Router base. The router base is protected from tipping by a scrap of wood inside the door. The fence also defines the back edge for the hinge mortises.

The door itself is very heavy, but the tools within it add more. I decided to go with three 1 x 8 cm brass butt hinges. I centered the middle hinge vertically, and centered the top and bottom hinges on the top shelf and lowest web frame.

I routed the gains for the hinges deep. The hinges were not swaged, so I used a chisel and cut the outer edges of the gains deeper to leave the smallest possible gap when the door is closed.

The lock is a full-mortise piano lock let into the door halfway up. The strike is protected by two wings.

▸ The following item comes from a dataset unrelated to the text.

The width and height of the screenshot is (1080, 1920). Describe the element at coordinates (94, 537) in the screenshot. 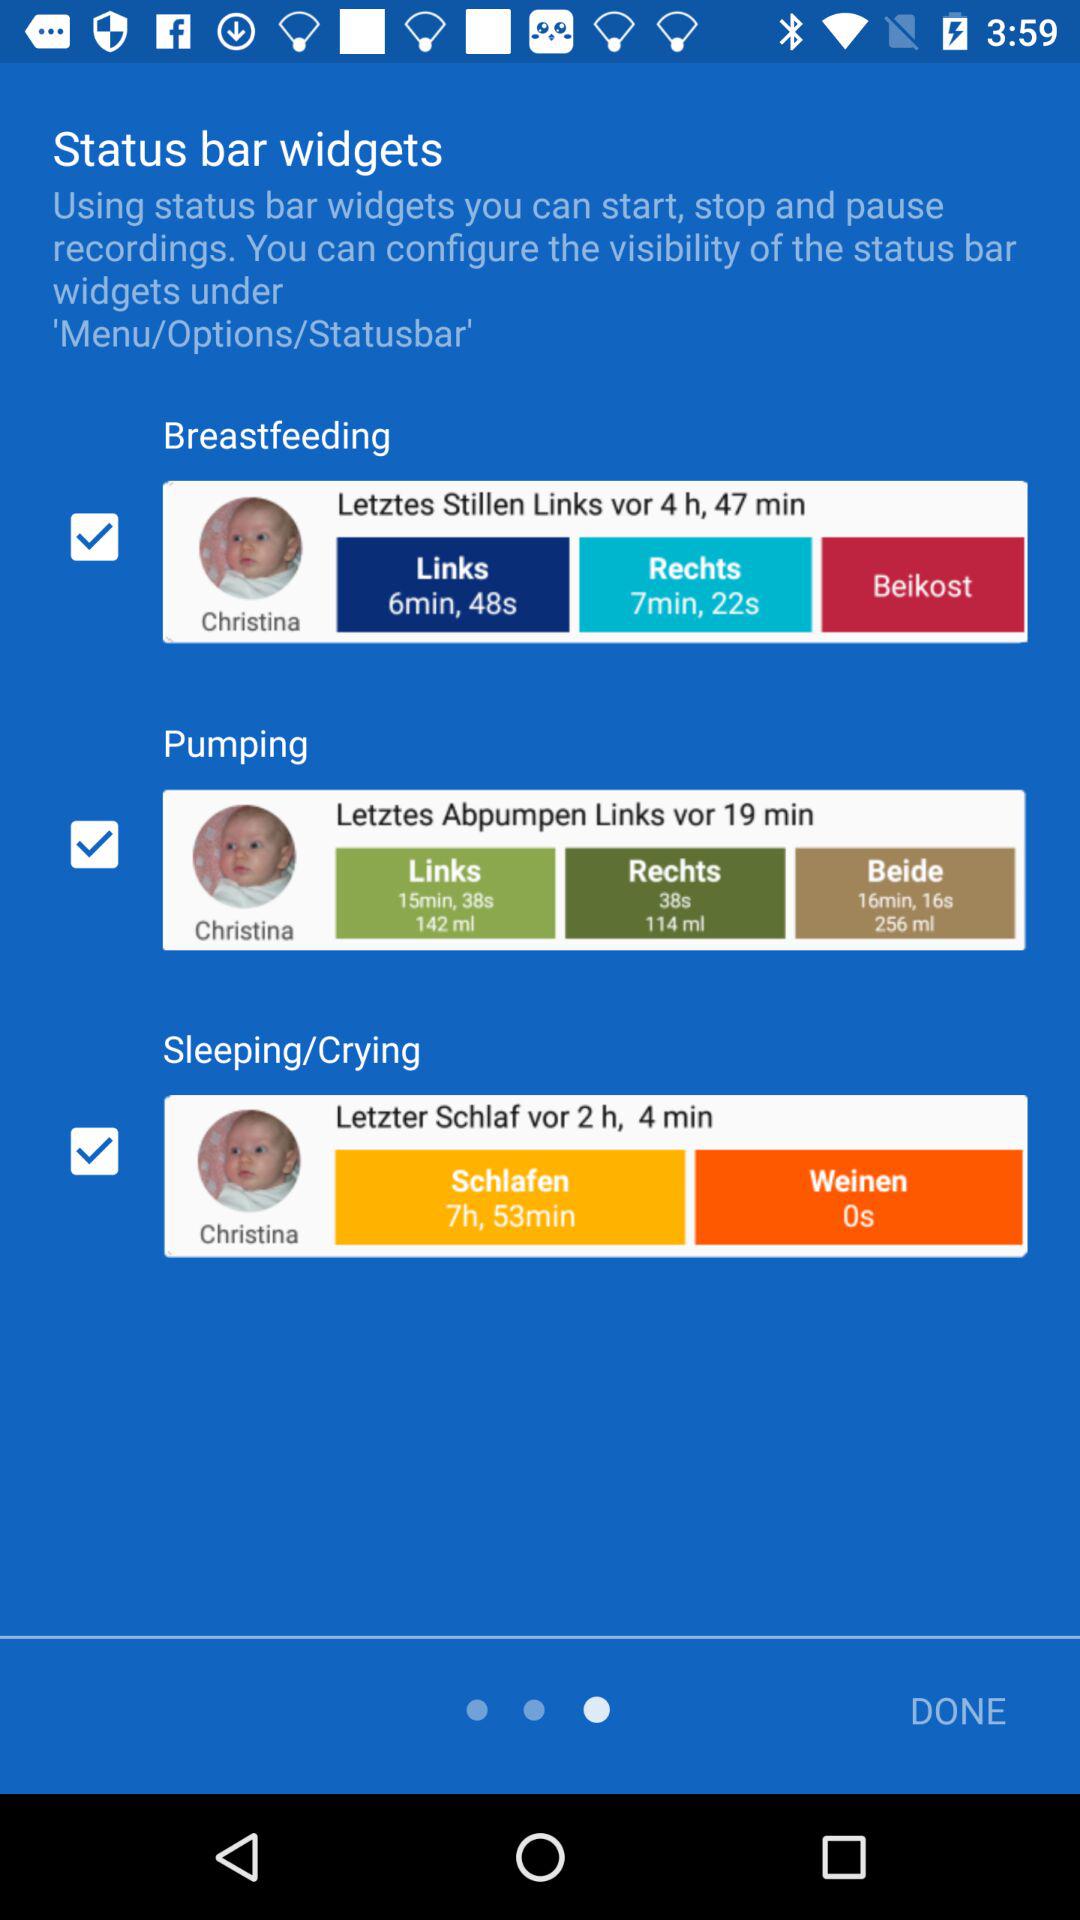

I see `toggle visibility of status bar widgets` at that location.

Shellac was used for the final coat. The first coat was amber to warm the color, followed by two coats of clear. After letting the color cure for a week, I removed the sheen with an abrasive and applied a coat paste wax.

The cabinet is secured to the back with screws. It hangs from a French cleat made of two pieces of plywood each 4 x 4 inches wide. One long edge has a 45-degree bevel. The cabinet side of a cleat is attached to the shelf below top drawers and vertical divider. The other part of the cleat is screwed to the wall studs.

Im not the most organized person, but I like the tools I use the most hanging near my bench. If I cannot find the tool I need, I turn around and find it empty. This is when I know it’s time to clean up.